• To do
Filter these entries so that only lines with the word "agent" remain.

• Exercise materials
=== Section Start ===
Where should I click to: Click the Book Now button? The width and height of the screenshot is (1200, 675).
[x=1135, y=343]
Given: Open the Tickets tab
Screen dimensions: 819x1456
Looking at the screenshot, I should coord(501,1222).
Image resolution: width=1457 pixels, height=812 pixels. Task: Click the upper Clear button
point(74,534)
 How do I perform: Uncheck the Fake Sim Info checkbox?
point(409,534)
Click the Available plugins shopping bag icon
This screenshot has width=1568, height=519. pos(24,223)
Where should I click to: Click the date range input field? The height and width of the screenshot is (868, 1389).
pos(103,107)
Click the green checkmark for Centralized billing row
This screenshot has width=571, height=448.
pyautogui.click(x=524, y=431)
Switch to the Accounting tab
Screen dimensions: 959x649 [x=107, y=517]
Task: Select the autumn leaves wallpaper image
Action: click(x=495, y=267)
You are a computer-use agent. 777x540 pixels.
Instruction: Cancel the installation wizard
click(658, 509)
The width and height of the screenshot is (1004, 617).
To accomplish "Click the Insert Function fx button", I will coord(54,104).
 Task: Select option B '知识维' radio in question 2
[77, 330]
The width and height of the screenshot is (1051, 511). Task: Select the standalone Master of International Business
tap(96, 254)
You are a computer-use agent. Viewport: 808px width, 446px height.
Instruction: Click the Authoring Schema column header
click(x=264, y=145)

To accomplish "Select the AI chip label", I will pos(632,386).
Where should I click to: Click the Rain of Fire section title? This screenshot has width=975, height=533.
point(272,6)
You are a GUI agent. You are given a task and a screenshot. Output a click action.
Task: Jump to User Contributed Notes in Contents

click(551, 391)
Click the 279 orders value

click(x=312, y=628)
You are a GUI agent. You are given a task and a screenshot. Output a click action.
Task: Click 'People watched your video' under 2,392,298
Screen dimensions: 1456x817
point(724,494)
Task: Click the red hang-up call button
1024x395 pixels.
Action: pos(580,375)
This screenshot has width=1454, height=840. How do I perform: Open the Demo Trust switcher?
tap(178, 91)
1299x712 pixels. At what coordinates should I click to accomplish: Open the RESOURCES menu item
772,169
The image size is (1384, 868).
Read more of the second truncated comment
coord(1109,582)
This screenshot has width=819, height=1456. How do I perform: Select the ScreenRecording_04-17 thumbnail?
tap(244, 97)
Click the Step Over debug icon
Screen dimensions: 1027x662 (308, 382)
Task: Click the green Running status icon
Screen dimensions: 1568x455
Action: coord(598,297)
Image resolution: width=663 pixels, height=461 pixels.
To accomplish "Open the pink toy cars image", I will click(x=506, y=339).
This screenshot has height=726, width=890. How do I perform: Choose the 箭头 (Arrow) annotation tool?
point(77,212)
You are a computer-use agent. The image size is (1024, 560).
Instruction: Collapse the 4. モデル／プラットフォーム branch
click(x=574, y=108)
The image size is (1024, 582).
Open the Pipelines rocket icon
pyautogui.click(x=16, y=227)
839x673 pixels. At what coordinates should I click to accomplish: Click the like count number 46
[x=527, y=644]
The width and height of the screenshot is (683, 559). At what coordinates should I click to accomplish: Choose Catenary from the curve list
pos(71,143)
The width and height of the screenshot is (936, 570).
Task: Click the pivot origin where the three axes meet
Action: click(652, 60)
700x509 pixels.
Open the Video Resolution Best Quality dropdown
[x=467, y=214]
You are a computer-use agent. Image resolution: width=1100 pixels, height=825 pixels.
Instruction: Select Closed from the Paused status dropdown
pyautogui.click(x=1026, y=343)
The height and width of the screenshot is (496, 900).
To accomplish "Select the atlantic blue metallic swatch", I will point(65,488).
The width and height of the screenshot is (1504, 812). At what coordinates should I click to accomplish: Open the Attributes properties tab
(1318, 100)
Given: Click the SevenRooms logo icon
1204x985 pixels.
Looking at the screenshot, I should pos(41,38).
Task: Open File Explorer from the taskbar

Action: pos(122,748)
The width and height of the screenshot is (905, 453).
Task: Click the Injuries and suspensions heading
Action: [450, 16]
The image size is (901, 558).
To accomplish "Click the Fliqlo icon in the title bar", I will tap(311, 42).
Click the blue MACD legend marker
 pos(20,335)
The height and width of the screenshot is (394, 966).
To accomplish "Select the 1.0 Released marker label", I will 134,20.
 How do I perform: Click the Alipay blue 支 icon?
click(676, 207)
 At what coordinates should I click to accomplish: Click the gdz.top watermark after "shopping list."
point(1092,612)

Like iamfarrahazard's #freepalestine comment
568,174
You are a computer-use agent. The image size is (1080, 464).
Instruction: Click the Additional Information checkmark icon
=== Section End ===
• Expected answer
You are a computer-use agent. 777x540 pixels.
You are a computer-use agent. Viewport: 808px width, 446px height.
You are a GUI agent. You are given a task and a screenshot. Output a click action.
You are a GUI agent. You are given a task and a screenshot. Output a click action.
You are a computer-use agent. The image size is (1024, 560).
You are a computer-use agent. Image resolution: width=1100 pixels, height=825 pixels.
You are a computer-use agent. The image size is (1080, 464).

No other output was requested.